Konuşma ve Dinleme Sanatı [Youtube]

Yasemin: Merhaba Fatma’cığım, hoş geldin.

Fatma: Hoş bulduk Yasemin.

Yasemin: Seni tanıyabilir miyiz? Mesleğin nedir, eğitimin nasıldır?

Fatma: Ben makine mühendisiyim. Özel bir şirkette çalışıyorum. Uzun yılladır, 25 yıl oldu. Çalışmaya devam ediyorum, kısaca böyle. Seninle de arkadaş olduğumdan beri İyi Oldum çalışmalarında birlikteyim ve bundan cidden keyif alıyorum. Hayatıma yeni boyut getirdiğini düşünüyorum.

Yasemin: Mesela neler değişti hayatında?

Fatma: Şöyle; günlük hayat içerisindeki stres ve problemlerle baş etmek benim için daha kolay hale geldi. Bir de en önemlisi insan ilişkilerinde, bunlar beni bazen yıpratabiliyordu. İletişimde işte çok takılı kalabiliyordum. İşte böyle dedi şöyle yaptı, niye böyle dedi… saatlerce bunların üzerinde durmak yıpratıcı olabiliyordu ama bunları o kadar kolaylıkla geride bırakmayı başardım ki, aslında bu çalışmaların ciddi anlamda faydası olduğunu düşünüyorum.

Yasemin: Sağ ol. Çok mersi. Sorun nedir bugünle ilgili?

Fatma: Aslında ben hani bu işlere girdiğimden beri pek çok sorum var. Biliyorsun zaman kısıtımız yüzünden hepsini soramıyorum. Binlerce sorum var. Bir soru da yapabiliriz amma velakin şöyle de bir çalışma da yapabiliriz. Aslında çalışmak istediğim bir konu da var.

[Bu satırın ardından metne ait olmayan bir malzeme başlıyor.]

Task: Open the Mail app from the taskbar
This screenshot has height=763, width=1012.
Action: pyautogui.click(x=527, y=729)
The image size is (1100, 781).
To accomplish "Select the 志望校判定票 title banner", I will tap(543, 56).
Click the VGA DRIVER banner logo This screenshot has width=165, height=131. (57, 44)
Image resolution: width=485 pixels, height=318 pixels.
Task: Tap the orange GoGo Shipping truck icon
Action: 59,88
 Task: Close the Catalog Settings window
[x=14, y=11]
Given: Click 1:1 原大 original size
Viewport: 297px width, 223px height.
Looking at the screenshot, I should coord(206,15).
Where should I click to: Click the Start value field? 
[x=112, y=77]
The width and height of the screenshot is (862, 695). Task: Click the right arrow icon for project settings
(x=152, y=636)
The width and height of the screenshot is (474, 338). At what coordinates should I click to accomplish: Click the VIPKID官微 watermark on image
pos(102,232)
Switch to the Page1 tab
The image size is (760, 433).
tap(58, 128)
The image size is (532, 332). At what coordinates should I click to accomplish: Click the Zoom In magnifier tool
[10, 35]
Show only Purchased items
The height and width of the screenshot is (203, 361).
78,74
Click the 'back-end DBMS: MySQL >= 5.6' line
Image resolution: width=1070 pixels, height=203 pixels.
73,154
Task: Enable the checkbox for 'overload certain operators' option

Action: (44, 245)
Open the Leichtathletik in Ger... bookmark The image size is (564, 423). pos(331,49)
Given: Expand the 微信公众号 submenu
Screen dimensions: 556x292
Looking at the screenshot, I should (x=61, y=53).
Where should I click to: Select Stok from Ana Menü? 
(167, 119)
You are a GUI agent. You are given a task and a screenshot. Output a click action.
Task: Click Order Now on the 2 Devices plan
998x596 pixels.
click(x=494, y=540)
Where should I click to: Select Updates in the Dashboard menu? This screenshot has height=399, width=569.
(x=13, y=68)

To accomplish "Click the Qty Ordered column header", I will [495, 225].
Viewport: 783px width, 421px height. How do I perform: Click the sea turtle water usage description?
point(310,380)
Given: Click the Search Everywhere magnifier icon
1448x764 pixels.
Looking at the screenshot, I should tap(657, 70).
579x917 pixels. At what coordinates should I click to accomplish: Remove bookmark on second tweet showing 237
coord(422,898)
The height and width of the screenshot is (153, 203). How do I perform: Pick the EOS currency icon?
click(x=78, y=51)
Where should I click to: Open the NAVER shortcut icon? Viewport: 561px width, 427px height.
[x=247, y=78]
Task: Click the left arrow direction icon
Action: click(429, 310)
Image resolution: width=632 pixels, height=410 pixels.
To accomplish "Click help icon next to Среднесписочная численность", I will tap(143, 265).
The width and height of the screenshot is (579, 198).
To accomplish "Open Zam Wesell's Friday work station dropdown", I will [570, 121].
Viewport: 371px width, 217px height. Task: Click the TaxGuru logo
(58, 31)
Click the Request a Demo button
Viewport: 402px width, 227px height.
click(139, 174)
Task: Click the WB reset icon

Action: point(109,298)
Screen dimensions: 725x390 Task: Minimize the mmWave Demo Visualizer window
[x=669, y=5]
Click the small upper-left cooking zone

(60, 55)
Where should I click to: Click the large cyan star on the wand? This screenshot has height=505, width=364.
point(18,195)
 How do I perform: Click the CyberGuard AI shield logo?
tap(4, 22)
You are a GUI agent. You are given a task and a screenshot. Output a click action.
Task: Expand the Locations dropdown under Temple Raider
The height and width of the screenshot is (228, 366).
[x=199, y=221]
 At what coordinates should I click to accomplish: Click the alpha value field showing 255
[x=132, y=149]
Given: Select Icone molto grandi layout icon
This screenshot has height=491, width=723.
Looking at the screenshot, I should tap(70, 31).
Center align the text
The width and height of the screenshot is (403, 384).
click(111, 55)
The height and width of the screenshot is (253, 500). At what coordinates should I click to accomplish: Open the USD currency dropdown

Yasemin: Tamam. Birkaç tane çekim yaparız zaten. İyi ki geldin, hoş geldin yani.

Fatma: Mesela benim hep uzun zamandır bir araya geldiğimizde, seninle birebirde çalışmak istediğim bir konu vardı. Bu konu şu; insanlarla iletişim kurduğumda anlatıyorum, karşı tarafın bunu kelime olarak anladığını, hangi dilde olursa olsun çok iyi anladığının farkındayım ama istediğim yere istediğim etkiyi yapmadığımı fark ediyorum. Bu iletişimin etkin ve verimli olması yani bir mümkün olsa beyninde o bölgede, kulağında veya kalbinde o bölgeyi uyaracak şekilde oraya ışınlamak istiyorum o bilgiyi ama nasıl yapabilirim? Çünkü sonuç çıkmıyor, o zaman iletişimim verimsiz oluyor. bu benden mi kaynaklanıyor, dışardan mı kaynaklanıyor? Bunun üzerine çalışma yapabilmemiz mümkün mü?

Yasemin: Şimdi şöyle, dışardan kaynaklandığı da mümkün, o insan nerde ne düşünüyor, nasıl dalgın, dinlemeyi biliyor mu bilmiyor mu, oraları da bilmiyoruz. Biz seninle olan kısmına bakacağız bugün. Şöyle bir şey anlatmak istediğin orada teknik bir şey mi yoksa o kişinin seninle iş birliği yapmasını istediğin bir şey mi yoksa gündelik hayatın içinde, normal ilişkilerinin içerisindeki ilişkilerde mi en çok zorlanıyorsun.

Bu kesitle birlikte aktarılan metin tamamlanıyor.